Where the data below shows a picture, leave that picture out and copy the rest exactly.

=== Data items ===

▶

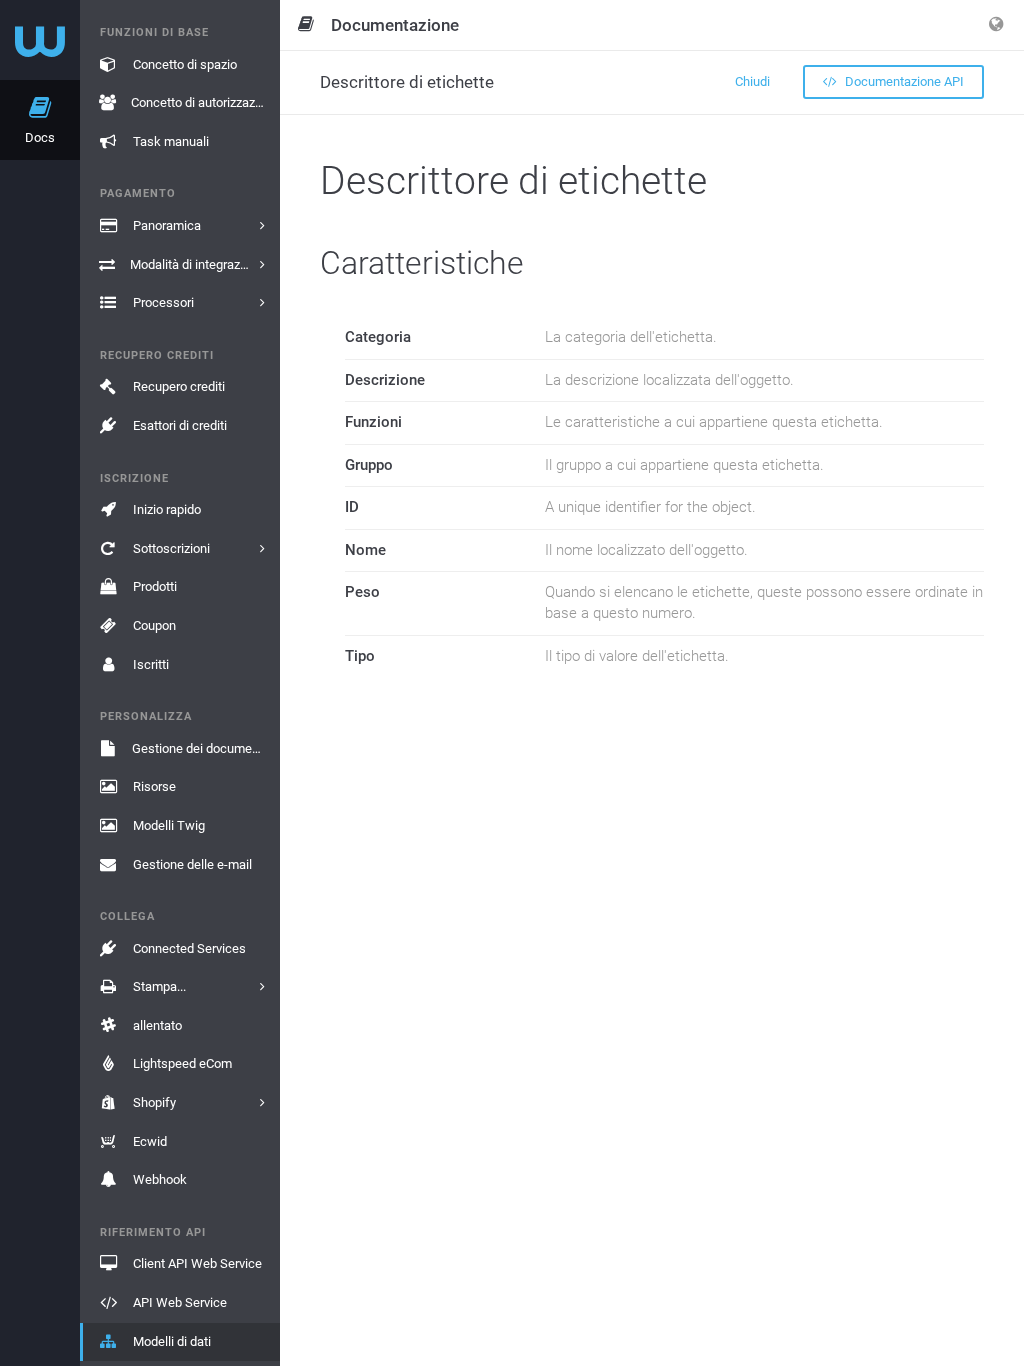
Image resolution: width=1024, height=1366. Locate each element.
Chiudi (752, 81)
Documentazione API (903, 81)
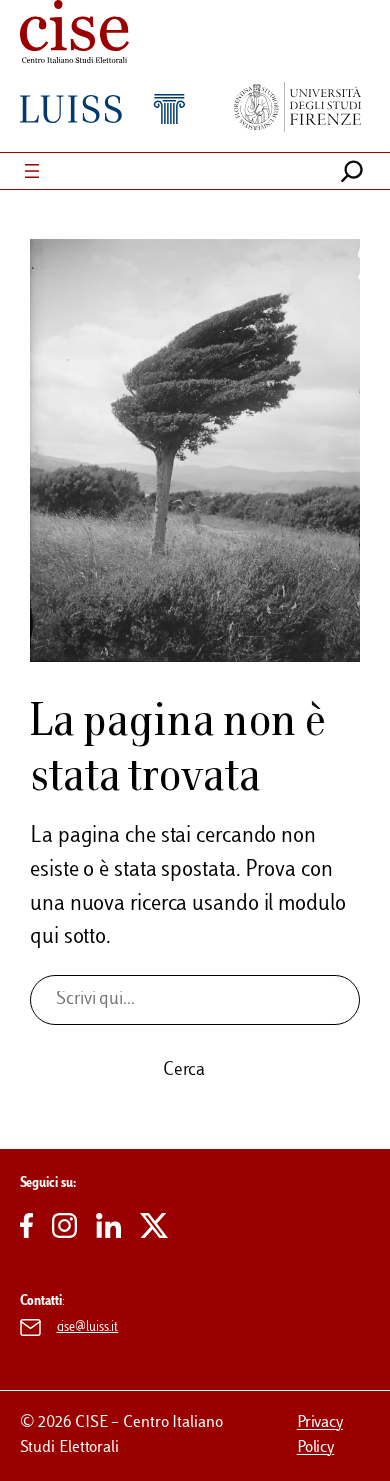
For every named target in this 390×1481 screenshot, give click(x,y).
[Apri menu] (32, 171)
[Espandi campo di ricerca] (352, 171)
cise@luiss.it (88, 1328)
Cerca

◀

=== ANSWER SPACE ===
Image resolution: width=1024, height=1366. Locate each element.
Chiudi (752, 81)
Documentazione API (903, 81)
For every named target in this 390×1481 screenshot, give click(x,y).
[Apri menu] (32, 171)
[Espandi campo di ricerca] (352, 171)
cise@luiss.it (88, 1328)
Cerca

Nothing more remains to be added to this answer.